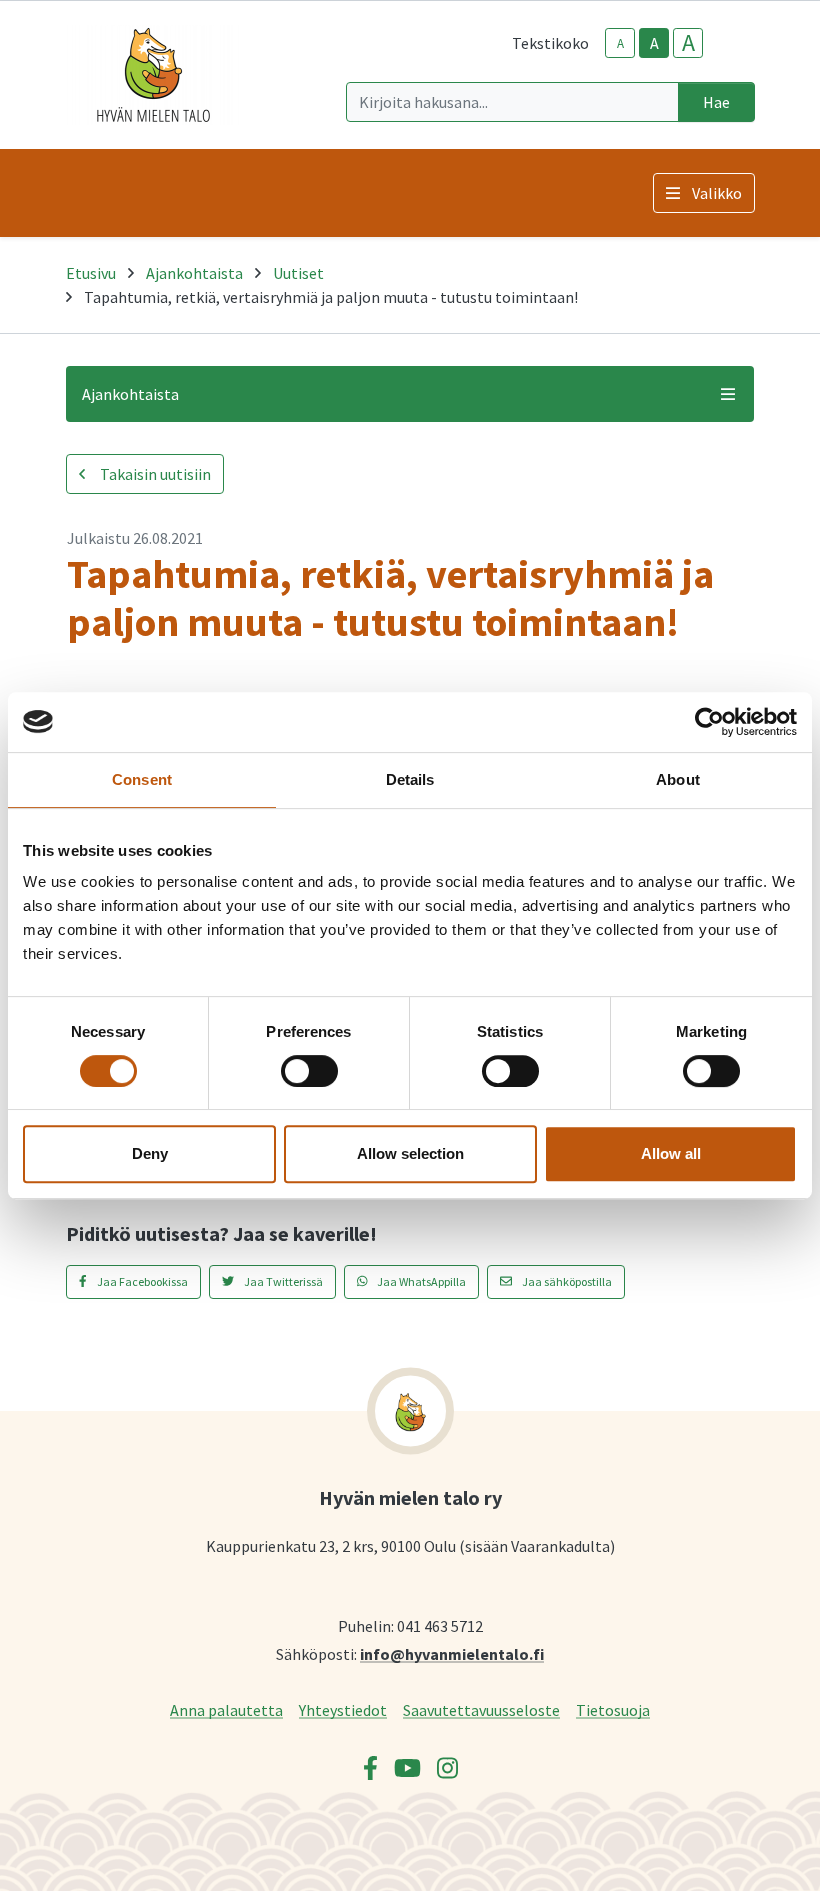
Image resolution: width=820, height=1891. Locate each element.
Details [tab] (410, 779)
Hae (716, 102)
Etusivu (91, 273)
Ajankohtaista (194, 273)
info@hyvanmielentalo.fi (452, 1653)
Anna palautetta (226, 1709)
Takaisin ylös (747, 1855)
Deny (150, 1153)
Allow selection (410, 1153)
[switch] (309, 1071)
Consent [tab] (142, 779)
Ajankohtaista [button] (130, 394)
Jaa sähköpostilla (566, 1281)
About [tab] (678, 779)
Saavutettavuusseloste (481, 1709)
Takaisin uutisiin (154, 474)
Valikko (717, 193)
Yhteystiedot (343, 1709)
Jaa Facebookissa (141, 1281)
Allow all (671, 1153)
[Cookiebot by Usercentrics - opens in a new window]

**ACTIVITY**
All of the material above must be retyped exactly, line for line, with the images dropped.

**ANSWER BOX**
Image resolution: width=820, height=1891. Locate each element.
Details [tab] (410, 779)
Hae (716, 102)
Etusivu (91, 273)
Ajankohtaista (194, 273)
info@hyvanmielentalo.fi (452, 1653)
Anna palautetta (226, 1709)
Takaisin ylös (747, 1855)
Deny (150, 1153)
Allow selection (410, 1153)
[switch] (309, 1071)
Consent [tab] (142, 779)
Ajankohtaista [button] (130, 394)
Jaa sähköpostilla (566, 1281)
About [tab] (678, 779)
Saavutettavuusseloste (481, 1709)
Takaisin uutisiin (154, 474)
Valikko (717, 193)
Yhteystiedot (343, 1709)
Jaa Facebookissa (141, 1281)
Allow all (671, 1153)
[Cookiebot by Usercentrics - opens in a new window]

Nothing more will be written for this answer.